_Brief_
According to the court opinion excerpt below, on what date was the order discharging the receiver and turning the property over to the Hickoks made?

Although it is alleged in the petition for the writ that the court discharged the receiver and turned the property over to the Hickoks against and over the objections of Sammis, yet that, by the answer to the petition, is denied. A review of the record does not show that Sammis filed or made any objections to the discharge of the receiver or turning the property over to the Hickoks, except as may be inferred from the minutes of the court that the motion came on regularly for hearing and was argued by counsel for the respective parties and was submitted. The order discharging the receiver and turning the property over to the Hickoks was made August 12, 1926. On the next day the receiver filed his report of his doings in the premises, which report was approved by the court, and the receiver discharged August 13, 1926. On August 14, 1926, the *34 Hickoks filed a special and general demurrer to the answer and counterclaim of Sammis, and also a motion for judgment on the pleadings.

It was at this stage of the proceedings, and before any ruling on the demurrers or on the motion, that Sammis applied to this court for the writ alleging that the district court in discharging the receiver and in ordering the property to be turned over to the Hickoks exceeded its jurisdiction, and prayed that such ruling and orders be annulled. In response to the writ the district court, on August 24, 1926, filed a motion to quash the writ and a demurrer to the petition. On August 31, 1926, after the writ was issued and served and the district court had filed its motion to quash and demurrers in this court, Sammis, in the court below, filed an amendement to his answer and counterclaim in the cause in the court below, wherein he denied that the Hickoks were the owners and entitled to the possession of the property in question and alleged that he lawfully was in possession of the property from January 19, 1926, until he was compelled to yield possession to the receiver on July 19, 1926, and that he "has and claims the right to hold possession of said property, and that he has and claims a lien on said property in the hands of said receiver pending the final adjudication and determination of the rights of the parties in and to said property, for the payment and protection of any rights in and to said property, or to the payment of damages, which may be finally adjudicated in his favor," and further alleged as he was informed and believed that the Hickoks were insolvent and in such financial condition that they were unable to respond in damages or to pay any substantial sum of money to Sammis, if judgment be awarded to him, and that unless the court kept and retained possession of the property or ordered possession thereof to Sammis pending final determination, Sammis would be deprived of substantial rights and all security accrued to him by reason of the premises. So far as the pleadings and the record transmitted to us are concerned no such claim or issue was presented to the district court when the order of discharge of the receiver *35 and turning the property over to the Hickoks was made. What, if anything, was argued to the court in such respect on the motion to discharge the receiver is not disclosed by the record.

_Record list_
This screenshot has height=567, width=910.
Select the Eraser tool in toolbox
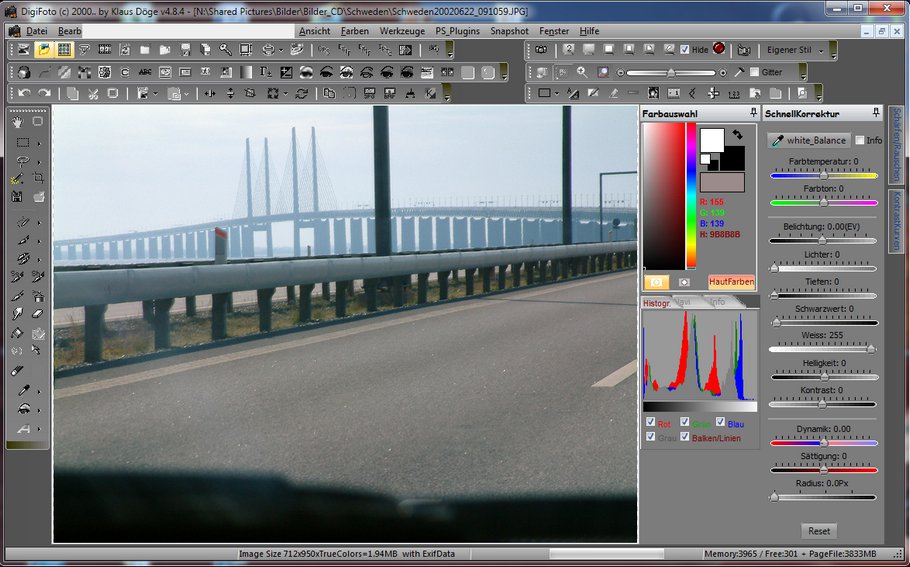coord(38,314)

==

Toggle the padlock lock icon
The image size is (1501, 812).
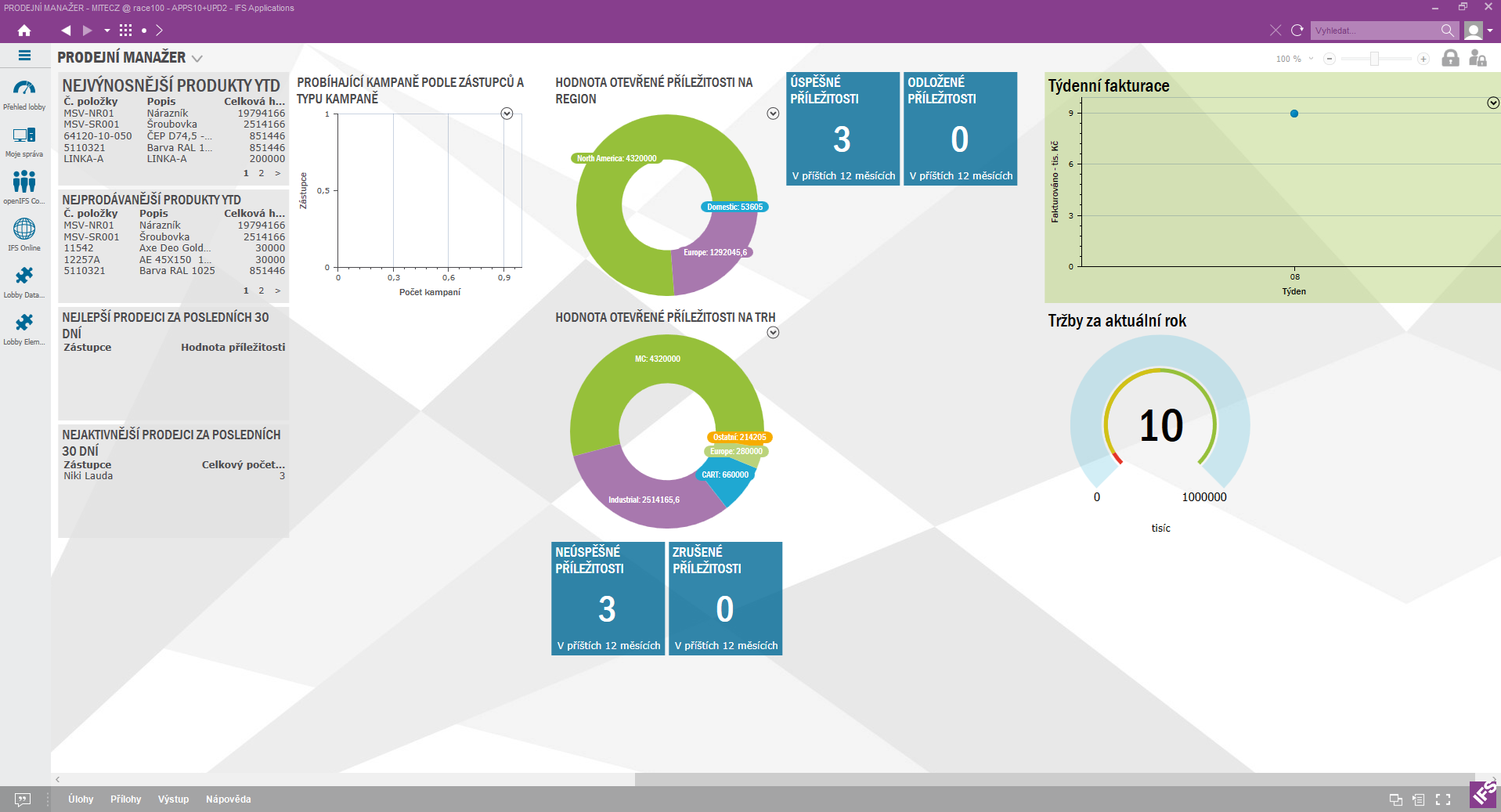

_Correct result_
August 12, 1926